IMAGES IN NEUROLOGY
Year : 2009 | Volume
: 12 | Issue : 3 | Page : 195--196
Chronic epidural intracranial actinomycosis: A rare case
SK Narayan1, A Swaroop1, S Jayanthi2,
1 Department of Neurology, Jawaharlal Institute of Postgraduate Medical Education and Research, Pondicherry - 605 006, India
2 Department of Pathology, Jawaharlal Institute of Postgraduate Medical Education and Research, Pondicherry - 605 006, India
S K Narayan
Department of Neurology, Jawaharlal Institute of Postgraduate Medical Education and Research, Pondicherry - 605 006
|How to cite this article:|
Narayan S K, Swaroop A, Jayanthi S. Chronic epidural intracranial actinomycosis: A rare case.Ann Indian Acad Neurol 2009;12:195-196
|How to cite this URL:|
Narayan S K, Swaroop A, Jayanthi S. Chronic epidural intracranial actinomycosis: A rare case. Ann Indian Acad Neurol [serial online] 2009 [cited 2022 May 21 ];12:195-196
Available from: https://www.annalsofian.org/text.asp?2009/12/3/195/56324
A 13-year-old boy presented with a healing ulcer over the vertex, a healed ulcer above the right eye [Figure 1]A, occasional fever, weight loss, diplopia, bilateral proptosis, lagophthalmos and bilateral mild facial palsy. In hospital, he developed left-sided focal seizures and symptoms and signs of raised intracranial pressure. The skull radiograph showed a thickened frontal vault, suggestive of chronic osteomyelitis [Figure 1]B. CT brain confirmed thickening of the skull vault over the right frontal region and revealed an epidural mass in the prefrontal region that was predominantly on the right side but crossed the midline and caused a mass effect, with midline shift to the left. Also present was massive white-matter edema, with effacement of the ipsilateral ventricle and enlargement of the contralateral one [Figure 1]C. A biopsy from the scalp lesion demonstrated granulation tissue, hematoxyphilic colonies, and gram positive filamentous rods, features that were diagnostic of actinomycosis [Figure 1]D. The boy recovered well withintravenous administration of crystalline penicillin and co-trimoxazole along with oral erythromycin for six weeks, followed by oral co-trimoxazole and erythromycin for six moths. The epidural mass and skull thickening, however, persisted.

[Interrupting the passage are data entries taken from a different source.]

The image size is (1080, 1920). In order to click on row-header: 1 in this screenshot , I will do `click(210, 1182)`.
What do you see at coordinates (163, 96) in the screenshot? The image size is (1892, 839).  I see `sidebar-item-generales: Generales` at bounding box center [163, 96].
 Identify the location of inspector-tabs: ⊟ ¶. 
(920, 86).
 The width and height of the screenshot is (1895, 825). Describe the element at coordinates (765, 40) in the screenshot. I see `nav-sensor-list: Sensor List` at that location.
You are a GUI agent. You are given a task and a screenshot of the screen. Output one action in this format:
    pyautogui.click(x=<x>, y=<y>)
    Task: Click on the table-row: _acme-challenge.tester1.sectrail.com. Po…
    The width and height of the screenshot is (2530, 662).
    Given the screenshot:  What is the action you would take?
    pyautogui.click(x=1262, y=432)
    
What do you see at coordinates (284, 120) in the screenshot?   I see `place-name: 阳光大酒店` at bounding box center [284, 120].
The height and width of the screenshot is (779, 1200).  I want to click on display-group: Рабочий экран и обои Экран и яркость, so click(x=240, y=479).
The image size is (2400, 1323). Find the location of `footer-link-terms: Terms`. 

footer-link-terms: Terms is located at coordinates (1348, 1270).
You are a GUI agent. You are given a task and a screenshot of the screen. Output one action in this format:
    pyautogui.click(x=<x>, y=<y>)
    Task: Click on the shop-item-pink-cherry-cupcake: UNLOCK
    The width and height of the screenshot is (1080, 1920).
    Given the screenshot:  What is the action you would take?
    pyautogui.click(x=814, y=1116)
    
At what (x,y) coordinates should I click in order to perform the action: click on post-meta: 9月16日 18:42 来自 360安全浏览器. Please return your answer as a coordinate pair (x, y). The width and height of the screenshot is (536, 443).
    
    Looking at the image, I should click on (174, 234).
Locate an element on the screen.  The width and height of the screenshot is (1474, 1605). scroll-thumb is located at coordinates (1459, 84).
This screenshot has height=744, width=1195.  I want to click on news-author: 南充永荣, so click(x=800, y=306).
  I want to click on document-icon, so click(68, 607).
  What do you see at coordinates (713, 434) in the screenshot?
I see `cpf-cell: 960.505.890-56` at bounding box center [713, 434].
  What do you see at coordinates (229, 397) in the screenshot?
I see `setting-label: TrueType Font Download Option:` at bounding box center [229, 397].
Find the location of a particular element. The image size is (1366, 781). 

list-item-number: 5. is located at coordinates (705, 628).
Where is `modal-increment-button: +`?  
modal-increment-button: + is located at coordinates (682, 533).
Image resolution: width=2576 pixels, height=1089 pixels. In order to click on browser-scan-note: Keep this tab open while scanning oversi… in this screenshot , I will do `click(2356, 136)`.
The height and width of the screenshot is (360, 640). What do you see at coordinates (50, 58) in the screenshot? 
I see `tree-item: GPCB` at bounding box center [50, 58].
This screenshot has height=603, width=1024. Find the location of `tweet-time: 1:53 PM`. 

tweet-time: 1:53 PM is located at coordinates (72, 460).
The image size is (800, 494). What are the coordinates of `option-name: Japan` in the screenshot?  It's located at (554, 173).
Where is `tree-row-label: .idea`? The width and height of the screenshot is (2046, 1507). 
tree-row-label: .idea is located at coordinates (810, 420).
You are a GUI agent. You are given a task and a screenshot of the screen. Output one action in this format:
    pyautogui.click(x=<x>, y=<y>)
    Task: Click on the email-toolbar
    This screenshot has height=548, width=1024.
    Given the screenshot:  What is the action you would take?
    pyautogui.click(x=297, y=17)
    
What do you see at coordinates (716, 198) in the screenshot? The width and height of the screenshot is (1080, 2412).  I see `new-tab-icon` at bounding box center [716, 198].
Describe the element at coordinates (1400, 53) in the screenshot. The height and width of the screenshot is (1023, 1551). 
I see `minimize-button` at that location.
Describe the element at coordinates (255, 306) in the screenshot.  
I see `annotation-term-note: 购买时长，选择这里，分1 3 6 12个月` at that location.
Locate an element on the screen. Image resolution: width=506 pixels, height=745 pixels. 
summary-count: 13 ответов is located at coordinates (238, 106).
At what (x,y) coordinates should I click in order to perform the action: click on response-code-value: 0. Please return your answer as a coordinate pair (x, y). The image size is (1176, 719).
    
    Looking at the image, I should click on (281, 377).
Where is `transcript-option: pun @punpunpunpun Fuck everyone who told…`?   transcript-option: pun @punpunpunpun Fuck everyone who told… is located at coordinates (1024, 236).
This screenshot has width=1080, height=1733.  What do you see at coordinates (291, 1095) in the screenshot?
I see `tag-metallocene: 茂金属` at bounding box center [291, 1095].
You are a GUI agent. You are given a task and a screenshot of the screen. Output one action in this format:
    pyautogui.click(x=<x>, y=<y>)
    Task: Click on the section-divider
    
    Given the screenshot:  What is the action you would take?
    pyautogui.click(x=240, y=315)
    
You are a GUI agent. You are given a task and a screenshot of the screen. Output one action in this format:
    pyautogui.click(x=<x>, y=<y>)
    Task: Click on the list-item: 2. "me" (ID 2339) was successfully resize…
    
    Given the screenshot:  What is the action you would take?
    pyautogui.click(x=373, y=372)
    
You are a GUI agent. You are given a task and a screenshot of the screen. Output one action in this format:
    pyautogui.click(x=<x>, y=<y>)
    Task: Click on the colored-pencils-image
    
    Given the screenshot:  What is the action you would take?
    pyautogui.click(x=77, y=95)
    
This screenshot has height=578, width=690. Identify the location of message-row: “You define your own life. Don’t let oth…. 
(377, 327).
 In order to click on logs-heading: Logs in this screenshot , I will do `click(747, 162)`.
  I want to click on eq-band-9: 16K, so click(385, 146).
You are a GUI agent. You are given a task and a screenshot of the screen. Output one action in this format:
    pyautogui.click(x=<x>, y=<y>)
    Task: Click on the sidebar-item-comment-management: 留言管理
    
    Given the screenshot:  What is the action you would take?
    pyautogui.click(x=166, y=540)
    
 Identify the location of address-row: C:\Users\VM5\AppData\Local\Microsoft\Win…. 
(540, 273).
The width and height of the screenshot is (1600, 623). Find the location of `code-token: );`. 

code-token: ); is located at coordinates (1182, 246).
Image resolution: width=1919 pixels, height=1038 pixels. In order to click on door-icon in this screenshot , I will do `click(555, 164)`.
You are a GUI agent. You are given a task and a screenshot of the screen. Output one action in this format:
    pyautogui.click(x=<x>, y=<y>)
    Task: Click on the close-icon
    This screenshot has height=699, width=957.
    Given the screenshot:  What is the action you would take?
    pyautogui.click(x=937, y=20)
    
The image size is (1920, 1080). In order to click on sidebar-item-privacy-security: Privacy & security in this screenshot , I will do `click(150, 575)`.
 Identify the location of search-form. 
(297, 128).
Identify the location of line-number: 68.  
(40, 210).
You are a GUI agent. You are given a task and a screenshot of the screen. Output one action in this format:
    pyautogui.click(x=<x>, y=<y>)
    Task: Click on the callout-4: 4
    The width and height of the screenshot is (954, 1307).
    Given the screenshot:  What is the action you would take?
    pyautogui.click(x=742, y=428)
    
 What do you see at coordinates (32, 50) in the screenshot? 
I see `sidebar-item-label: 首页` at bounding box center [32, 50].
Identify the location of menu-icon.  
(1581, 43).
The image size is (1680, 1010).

Clinical features of chronic epidural lesions of the skull and spine can be subtle and treacherous. Signs, rather than the symptoms, of raised intracranial pressure often dominate. Spinal lesions may present earlier. Epidural mass lesions can be due to a variety of causes; these include (1) hematoma due to trauma, bleeding diathesis or venous sinus thrombosis; (2) malignant deposits from lymphoma, leukemia, multiple myeloma or chloroma; (3) chronic noninfectious granuloma due to sarcoidosis, eosinophilic granuloma, cholesteatoma, hypertrophic pachymeningitis, Wegener granulomatosis or cranial fascitis; (4) chronic infectious lesions, e.g., aspergillosis or tuberculosis (5); primary neoplasms like chondromas, chordoma, chondromyxoid fibroma, osteoblastoma, giant cell tumors of skull, Ewing sarcoma, congenital lipomatosis, histiocytosis and endometrial carcinoma.
Actinomycosis, a subacute or chronic granulomatous inflammatory disease, gives rise to suppuration, abscess formation and sinuses. The most common causative agent is Actinomycosis israeli, a gram-positive, acid-fast organism with some morphological resemblance to fungi.  Clinical forms include oro-cervico-facial (the commonest), thoracic, abdomino- pelvic, musculoskeletal and disseminated disease. The cerebral form is rare ( , Dense fibrosis, a pathological hallmark of actinomycosis, is usually minimal in a cerebral lesion, while features characteristic of the disease at anatomic sites elsewhere (such as draining sinuses and sulfur granules) are not seen with epidural lesions. Diagnosis is usually confirmed by biopsy. Penicillin and Erythromycin are effective against actinomyces while a closely related species, nocardia is sensitive to co-trimoxazole.